There’s a big disconnect between spend and value here, especially when you look at the transition from authorizing “harass” tactic under Carter, to full-bore support of extremist right-wing religious militants under Reagan and Bush.
But is the right answer to shut off spending or to increase value from that spend? Are either options realistic?
It brings to mind retrospectives on an unsustainable cost of the Vietnam War, such as this one:
When you stop to think about it if you have $30M orbiting reconnaissance aircraft to transmit signals, and $20M command post to call in four $10M fighters to assault a convoy of five $5000 trucks with $2000 worth of rice, it’s easy to see that’s not cost-effective.
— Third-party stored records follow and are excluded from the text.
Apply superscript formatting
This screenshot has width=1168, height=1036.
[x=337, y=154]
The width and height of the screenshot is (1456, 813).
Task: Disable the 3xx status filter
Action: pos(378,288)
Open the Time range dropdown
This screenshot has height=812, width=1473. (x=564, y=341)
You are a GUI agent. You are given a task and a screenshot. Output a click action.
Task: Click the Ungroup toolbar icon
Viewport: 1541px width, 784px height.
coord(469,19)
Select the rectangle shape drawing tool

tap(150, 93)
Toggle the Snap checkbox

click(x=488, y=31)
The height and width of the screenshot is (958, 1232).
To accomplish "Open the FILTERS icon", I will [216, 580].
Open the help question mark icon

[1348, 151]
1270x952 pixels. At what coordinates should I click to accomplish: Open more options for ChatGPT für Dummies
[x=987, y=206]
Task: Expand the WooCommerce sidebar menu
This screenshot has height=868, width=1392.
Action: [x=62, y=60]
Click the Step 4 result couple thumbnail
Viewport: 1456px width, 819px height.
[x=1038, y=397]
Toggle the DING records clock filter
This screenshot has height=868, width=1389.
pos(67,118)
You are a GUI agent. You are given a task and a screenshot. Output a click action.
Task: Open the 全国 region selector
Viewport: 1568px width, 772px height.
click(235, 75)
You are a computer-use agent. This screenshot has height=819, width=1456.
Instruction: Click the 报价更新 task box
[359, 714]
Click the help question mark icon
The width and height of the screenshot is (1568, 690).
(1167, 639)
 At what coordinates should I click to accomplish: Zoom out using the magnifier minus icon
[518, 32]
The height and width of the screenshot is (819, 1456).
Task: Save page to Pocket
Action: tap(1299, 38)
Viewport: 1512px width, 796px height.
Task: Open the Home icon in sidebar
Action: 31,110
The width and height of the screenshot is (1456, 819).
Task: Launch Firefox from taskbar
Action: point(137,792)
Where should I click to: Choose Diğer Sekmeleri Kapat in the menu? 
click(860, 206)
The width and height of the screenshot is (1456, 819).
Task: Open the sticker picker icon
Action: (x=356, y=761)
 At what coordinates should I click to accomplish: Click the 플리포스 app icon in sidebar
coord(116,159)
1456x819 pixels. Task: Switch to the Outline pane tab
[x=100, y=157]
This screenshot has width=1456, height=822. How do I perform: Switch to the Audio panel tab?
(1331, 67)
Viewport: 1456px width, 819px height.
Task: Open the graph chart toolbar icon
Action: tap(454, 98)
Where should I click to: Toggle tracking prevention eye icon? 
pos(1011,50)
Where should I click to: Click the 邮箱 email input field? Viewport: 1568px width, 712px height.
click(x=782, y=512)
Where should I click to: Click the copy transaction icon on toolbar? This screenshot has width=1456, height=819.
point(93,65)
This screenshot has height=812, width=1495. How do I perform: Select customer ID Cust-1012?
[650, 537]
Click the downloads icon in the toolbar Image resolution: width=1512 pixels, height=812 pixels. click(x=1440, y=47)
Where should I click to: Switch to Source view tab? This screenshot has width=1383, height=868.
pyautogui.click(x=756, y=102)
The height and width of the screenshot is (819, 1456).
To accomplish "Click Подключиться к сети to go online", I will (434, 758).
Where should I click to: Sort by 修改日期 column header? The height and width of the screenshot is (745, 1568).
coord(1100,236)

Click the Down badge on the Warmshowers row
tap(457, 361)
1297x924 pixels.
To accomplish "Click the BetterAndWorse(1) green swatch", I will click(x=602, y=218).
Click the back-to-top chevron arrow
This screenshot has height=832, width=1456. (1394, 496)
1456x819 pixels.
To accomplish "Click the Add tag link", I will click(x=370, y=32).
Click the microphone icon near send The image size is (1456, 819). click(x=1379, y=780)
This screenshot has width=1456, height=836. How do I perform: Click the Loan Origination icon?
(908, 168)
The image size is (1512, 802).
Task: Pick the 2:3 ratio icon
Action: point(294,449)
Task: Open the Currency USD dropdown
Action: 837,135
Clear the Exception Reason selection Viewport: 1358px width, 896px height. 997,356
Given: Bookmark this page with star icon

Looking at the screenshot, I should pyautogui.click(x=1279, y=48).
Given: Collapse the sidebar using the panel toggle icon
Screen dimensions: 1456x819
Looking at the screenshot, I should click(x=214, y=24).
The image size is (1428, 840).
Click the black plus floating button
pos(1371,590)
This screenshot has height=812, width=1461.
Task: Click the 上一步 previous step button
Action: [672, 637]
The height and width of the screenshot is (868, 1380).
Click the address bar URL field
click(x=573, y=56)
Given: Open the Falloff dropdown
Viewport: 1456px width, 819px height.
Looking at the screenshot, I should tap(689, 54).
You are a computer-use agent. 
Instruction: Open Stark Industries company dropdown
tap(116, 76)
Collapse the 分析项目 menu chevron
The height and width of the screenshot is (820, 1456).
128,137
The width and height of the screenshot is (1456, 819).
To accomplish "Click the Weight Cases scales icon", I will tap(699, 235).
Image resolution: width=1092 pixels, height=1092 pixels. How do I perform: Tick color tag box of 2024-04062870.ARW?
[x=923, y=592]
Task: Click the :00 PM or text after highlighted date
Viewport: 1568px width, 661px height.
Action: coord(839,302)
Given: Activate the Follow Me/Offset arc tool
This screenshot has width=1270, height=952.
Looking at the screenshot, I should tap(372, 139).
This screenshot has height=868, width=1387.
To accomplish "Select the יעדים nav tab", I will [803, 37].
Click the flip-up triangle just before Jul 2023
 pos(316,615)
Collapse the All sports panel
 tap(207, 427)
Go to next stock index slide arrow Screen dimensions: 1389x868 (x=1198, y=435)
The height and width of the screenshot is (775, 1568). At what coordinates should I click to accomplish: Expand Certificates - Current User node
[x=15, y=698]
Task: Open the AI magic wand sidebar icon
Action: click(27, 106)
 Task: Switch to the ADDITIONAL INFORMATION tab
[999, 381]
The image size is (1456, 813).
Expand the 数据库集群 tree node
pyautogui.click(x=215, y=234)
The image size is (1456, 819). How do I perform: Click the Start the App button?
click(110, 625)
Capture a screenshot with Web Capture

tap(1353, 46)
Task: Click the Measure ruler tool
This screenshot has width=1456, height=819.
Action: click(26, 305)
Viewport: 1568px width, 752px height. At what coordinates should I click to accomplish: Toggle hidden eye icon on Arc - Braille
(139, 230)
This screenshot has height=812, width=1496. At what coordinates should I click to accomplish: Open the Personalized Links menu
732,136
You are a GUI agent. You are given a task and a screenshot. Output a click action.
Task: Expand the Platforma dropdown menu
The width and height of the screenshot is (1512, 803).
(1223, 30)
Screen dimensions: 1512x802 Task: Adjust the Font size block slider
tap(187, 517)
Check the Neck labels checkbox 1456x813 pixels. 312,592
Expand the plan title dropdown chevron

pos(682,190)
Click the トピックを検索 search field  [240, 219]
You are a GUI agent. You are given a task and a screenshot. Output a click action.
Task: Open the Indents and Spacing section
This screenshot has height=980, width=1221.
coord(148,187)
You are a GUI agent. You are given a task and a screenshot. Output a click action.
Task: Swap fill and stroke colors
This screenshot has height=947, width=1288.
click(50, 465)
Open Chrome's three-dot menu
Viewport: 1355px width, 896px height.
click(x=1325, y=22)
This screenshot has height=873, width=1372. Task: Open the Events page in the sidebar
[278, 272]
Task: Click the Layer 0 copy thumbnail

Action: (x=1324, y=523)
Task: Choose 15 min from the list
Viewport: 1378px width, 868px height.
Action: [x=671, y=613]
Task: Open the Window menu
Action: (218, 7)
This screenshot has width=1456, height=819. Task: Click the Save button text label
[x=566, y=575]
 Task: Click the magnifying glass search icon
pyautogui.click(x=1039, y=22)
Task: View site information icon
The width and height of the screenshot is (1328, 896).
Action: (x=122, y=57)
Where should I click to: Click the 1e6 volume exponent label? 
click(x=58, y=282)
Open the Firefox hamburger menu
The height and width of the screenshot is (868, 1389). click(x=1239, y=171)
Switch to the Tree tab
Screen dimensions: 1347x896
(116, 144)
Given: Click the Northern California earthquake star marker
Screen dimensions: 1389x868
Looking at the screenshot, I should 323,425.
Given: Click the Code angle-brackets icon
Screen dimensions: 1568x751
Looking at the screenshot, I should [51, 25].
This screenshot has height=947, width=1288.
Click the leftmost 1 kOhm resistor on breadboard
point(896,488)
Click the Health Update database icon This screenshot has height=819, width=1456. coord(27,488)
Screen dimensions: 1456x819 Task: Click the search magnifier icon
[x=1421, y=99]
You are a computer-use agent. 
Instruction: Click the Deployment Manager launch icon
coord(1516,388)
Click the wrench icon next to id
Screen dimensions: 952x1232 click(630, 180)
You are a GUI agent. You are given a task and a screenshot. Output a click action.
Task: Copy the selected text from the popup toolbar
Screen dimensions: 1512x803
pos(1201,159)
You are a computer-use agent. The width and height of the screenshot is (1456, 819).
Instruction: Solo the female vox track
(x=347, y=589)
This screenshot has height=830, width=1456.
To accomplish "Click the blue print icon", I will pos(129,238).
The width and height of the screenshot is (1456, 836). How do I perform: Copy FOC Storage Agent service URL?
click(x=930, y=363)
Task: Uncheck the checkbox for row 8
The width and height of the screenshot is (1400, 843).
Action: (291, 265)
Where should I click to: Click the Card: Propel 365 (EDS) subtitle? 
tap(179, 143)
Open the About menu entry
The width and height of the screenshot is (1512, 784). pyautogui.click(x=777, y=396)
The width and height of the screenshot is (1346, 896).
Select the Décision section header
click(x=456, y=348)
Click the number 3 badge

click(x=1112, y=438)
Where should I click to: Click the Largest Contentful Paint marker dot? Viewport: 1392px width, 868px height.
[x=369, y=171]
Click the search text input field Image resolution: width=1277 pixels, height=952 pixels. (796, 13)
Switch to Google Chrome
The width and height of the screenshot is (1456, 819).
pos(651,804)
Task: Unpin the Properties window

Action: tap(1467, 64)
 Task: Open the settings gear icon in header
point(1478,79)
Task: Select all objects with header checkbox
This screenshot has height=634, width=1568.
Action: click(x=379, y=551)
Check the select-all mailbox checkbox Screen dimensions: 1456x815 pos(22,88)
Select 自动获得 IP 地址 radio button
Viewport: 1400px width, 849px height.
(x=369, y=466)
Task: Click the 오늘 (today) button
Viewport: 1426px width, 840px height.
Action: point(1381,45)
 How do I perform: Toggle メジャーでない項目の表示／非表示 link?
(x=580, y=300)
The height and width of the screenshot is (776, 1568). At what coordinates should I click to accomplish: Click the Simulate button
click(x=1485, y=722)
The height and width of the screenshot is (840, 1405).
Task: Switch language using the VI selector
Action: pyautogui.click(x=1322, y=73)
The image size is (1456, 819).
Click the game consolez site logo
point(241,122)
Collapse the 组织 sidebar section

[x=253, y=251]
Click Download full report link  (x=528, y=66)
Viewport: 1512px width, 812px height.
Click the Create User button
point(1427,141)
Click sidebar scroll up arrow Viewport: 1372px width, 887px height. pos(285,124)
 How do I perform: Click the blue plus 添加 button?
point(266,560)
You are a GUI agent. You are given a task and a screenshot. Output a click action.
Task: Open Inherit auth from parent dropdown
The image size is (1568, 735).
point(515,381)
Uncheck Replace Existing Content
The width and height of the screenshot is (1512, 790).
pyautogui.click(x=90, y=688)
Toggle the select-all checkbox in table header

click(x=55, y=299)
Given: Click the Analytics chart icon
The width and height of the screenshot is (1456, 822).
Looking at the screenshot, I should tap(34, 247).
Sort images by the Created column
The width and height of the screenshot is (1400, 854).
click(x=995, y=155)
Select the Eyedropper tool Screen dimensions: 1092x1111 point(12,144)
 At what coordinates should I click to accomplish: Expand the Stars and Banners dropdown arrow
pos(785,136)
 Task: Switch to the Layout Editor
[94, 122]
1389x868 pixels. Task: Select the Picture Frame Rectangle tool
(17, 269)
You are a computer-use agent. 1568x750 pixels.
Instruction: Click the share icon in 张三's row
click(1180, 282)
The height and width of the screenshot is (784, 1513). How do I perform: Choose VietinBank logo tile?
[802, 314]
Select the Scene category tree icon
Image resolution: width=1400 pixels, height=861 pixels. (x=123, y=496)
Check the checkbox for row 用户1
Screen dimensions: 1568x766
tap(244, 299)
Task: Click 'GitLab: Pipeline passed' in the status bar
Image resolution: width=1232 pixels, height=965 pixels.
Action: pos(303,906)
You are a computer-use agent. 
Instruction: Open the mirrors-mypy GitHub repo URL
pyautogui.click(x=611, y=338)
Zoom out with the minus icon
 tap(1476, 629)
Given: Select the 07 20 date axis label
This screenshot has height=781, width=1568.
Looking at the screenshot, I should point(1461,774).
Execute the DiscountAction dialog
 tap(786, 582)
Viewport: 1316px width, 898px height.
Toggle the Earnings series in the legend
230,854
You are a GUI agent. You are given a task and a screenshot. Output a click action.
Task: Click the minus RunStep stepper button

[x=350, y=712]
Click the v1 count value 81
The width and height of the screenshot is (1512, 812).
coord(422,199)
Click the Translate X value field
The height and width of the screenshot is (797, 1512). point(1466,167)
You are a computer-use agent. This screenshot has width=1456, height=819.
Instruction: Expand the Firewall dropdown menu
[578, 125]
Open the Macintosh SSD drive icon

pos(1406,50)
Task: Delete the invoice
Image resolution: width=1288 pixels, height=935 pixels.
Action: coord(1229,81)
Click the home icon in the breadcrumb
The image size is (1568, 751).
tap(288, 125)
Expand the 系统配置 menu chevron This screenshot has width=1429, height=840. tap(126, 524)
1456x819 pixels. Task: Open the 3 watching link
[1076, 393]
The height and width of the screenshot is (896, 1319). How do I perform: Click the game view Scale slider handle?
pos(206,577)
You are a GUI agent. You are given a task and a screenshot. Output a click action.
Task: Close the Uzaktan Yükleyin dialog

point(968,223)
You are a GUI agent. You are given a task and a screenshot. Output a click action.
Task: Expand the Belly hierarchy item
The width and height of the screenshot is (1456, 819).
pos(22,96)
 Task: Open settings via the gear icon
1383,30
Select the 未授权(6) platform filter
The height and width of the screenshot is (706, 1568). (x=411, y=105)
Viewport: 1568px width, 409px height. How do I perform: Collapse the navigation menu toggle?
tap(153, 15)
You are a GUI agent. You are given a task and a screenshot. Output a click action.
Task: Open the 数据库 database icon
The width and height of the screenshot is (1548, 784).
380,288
This is a self-inflicted wound… a losing proposition…
That’s only a little bit ironic given Brzezinski in 1980 wanted the US to get into Afghanistan to make it into a Vietnam War for the USSR; a form of payback that would create political quagmire too expensive for the Soviets to sustain militarily.
Saying in 1980 that Kabul should be the Saigon of the USSR has literally turned into Russia saying Kabul should be a repeat of Saigon for America; don’t forget Putin cut his teeth in the KGB during the 1980s.
However, despite all these interesting and useful references to Vietnam, Gant’s predicament reminds me much more of the American Civil War.
I’m especially thinking about Lincoln’s decision to expeditiously promote Grant right to the very top of decisions.
When I read it was a West Point graduate who petitioned to have Gant removed from his post — a hint at patronage instead of competence as a deciding factor — it reminded me of Grant as well. Grant had success navigating West Point while refusing to play into its patronage system, such that if America had depended on the men above Grant to win the Civil War it’s not clear they could have done it without him.
In that context, although I have limited Gant background, we have to wonder what would have happened if Gant had been promoted for his ideas and skill instead of kicked out on some technicality.